--- WRITTEN TASK ---
Turn every line below into a Markdown table with two columns, No. and Text. Number each line in No., put the line itself in Text, and skip blank lines.

--- SUPPLIED MATERIAL ---
****
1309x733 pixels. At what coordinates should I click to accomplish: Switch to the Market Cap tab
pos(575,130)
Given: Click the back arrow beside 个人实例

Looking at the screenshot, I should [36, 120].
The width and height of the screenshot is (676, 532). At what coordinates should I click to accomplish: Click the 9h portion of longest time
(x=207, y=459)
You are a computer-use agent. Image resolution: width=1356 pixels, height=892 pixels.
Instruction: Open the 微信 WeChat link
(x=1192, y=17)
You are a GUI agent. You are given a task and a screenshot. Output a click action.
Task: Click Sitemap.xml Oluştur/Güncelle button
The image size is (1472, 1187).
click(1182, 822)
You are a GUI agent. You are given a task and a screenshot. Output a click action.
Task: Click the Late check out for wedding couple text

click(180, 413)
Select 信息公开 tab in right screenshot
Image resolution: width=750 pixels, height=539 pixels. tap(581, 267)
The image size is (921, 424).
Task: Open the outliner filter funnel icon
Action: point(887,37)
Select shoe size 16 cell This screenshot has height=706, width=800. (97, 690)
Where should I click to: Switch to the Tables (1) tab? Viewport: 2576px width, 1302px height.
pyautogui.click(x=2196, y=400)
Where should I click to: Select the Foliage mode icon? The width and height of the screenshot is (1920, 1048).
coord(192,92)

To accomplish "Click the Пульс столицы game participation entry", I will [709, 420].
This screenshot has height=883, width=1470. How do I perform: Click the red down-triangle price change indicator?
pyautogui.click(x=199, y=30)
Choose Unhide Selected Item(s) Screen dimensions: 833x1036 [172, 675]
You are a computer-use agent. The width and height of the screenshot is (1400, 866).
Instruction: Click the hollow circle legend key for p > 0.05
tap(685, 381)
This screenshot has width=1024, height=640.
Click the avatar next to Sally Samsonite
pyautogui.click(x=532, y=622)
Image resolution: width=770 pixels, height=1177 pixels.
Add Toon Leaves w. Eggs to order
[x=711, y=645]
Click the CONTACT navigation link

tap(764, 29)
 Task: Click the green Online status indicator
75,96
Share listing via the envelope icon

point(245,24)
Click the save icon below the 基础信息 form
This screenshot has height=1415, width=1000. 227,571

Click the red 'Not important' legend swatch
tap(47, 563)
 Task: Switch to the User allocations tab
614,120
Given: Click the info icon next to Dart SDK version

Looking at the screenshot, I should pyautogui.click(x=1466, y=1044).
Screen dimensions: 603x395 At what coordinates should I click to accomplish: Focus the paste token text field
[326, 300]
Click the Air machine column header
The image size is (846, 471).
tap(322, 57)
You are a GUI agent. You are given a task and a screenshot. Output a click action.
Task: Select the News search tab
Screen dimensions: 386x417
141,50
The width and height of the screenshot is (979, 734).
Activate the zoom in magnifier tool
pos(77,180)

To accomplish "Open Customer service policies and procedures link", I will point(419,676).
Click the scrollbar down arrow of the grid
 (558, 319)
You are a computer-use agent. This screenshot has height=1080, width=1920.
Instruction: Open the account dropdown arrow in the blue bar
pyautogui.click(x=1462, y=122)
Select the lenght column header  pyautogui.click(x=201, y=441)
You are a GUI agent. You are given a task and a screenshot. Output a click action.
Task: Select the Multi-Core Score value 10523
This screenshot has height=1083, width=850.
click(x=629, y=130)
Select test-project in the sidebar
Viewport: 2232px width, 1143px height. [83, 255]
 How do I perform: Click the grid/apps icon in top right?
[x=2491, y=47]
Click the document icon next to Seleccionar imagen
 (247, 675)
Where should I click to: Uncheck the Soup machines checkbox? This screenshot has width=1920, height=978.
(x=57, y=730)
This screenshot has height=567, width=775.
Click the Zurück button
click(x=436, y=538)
****
--- OUTPUT ---
| No. | Text |
|---|---|
| 1 | 1309x733 pixels. At what coordinates should I click to accomplish: Switch to the Market Cap tab |
| 2 | pos(575,130) |
| 3 | Given: Click the back arrow beside 个人实例 |
| 4 | Looking at the screenshot, I should [36, 120]. |
| 5 | The width and height of the screenshot is (676, 532). At what coordinates should I click to accomplish: Click the 9h portion of longest time |
| 6 | (x=207, y=459) |
| 7 | You are a computer-use agent. Image resolution: width=1356 pixels, height=892 pixels. |
| 8 | Instruction: Open the 微信 WeChat link |
| 9 | (x=1192, y=17) |
| 10 | You are a GUI agent. You are given a task and a screenshot. Output a click action. |
| 11 | Task: Click Sitemap.xml Oluştur/Güncelle button |
| 12 | The image size is (1472, 1187). |
| 13 | click(1182, 822) |
| 14 | You are a GUI agent. You are given a task and a screenshot. Output a click action. |
| 15 | Task: Click the Late check out for wedding couple text |
| 16 | click(180, 413) |
| 17 | Select 信息公开 tab in right screenshot |
| 18 | Image resolution: width=750 pixels, height=539 pixels. tap(581, 267) |
| 19 | The image size is (921, 424). |
| 20 | Task: Open the outliner filter funnel icon |
| 21 | Action: point(887,37) |
| 22 | Select shoe size 16 cell This screenshot has height=706, width=800. (97, 690) |
| 23 | Where should I click to: Switch to the Tables (1) tab? Viewport: 2576px width, 1302px height. |
| 24 | pyautogui.click(x=2196, y=400) |
| 25 | Where should I click to: Select the Foliage mode icon? The width and height of the screenshot is (1920, 1048). |
| 26 | coord(192,92) |
| 27 | To accomplish "Click the Пульс столицы game participation entry", I will [709, 420]. |
| 28 | This screenshot has height=883, width=1470. How do I perform: Click the red down-triangle price change indicator? |
| 29 | pyautogui.click(x=199, y=30) |
| 30 | Choose Unhide Selected Item(s) Screen dimensions: 833x1036 [172, 675] |
| 31 | You are a computer-use agent. The width and height of the screenshot is (1400, 866). |
| 32 | Instruction: Click the hollow circle legend key for p > 0.05 |
| 33 | tap(685, 381) |
| 34 | This screenshot has width=1024, height=640. |
| 35 | Click the avatar next to Sally Samsonite |
| 36 | pyautogui.click(x=532, y=622) |
| 37 | Image resolution: width=770 pixels, height=1177 pixels. |
| 38 | Add Toon Leaves w. Eggs to order |
| 39 | [x=711, y=645] |
| 40 | Click the CONTACT navigation link |
| 41 | tap(764, 29) |
| 42 |  Task: Click the green Online status indicator |
| 43 | 75,96 |
| 44 | Share listing via the envelope icon |
| 45 | point(245,24) |
| 46 | Click the save icon below the 基础信息 form |
| 47 | This screenshot has height=1415, width=1000. 227,571 |
| 48 | Click the red 'Not important' legend swatch |
| 49 | tap(47, 563) |
| 50 |  Task: Switch to the User allocations tab |
| 51 | 614,120 |
| 52 | Given: Click the info icon next to Dart SDK version |
| 53 | Looking at the screenshot, I should pyautogui.click(x=1466, y=1044). |
| 54 | Screen dimensions: 603x395 At what coordinates should I click to accomplish: Focus the paste token text field |
| 55 | [326, 300] |
| 56 | Click the Air machine column header |
| 57 | The image size is (846, 471). |
| 58 | tap(322, 57) |
| 59 | You are a GUI agent. You are given a task and a screenshot. Output a click action. |
| 60 | Task: Select the News search tab |
| 61 | Screen dimensions: 386x417 |
| 62 | 141,50 |
| 63 | The width and height of the screenshot is (979, 734). |
| 64 | Activate the zoom in magnifier tool |
| 65 | pos(77,180) |
| 66 | To accomplish "Open Customer service policies and procedures link", I will point(419,676). |
| 67 | Click the scrollbar down arrow of the grid |
| 68 |  (558, 319) |
| 69 | You are a computer-use agent. This screenshot has height=1080, width=1920. |
| 70 | Instruction: Open the account dropdown arrow in the blue bar |
| 71 | pyautogui.click(x=1462, y=122) |
| 72 | Select the lenght column header  pyautogui.click(x=201, y=441) |
| 73 | You are a GUI agent. You are given a task and a screenshot. Output a click action. |
| 74 | Task: Select the Multi-Core Score value 10523 |
| 75 | This screenshot has height=1083, width=850. |
| 76 | click(x=629, y=130) |
| 77 | Select test-project in the sidebar |
| 78 | Viewport: 2232px width, 1143px height. [83, 255] |
| 79 |  How do I perform: Click the grid/apps icon in top right? |
| 80 | [x=2491, y=47] |
| 81 | Click the document icon next to Seleccionar imagen |
| 82 |  (247, 675) |
| 83 | Where should I click to: Uncheck the Soup machines checkbox? This screenshot has width=1920, height=978. |
| 84 | (x=57, y=730) |
| 85 | This screenshot has height=567, width=775. |
| 86 | Click the Zurück button |
| 87 | click(x=436, y=538) |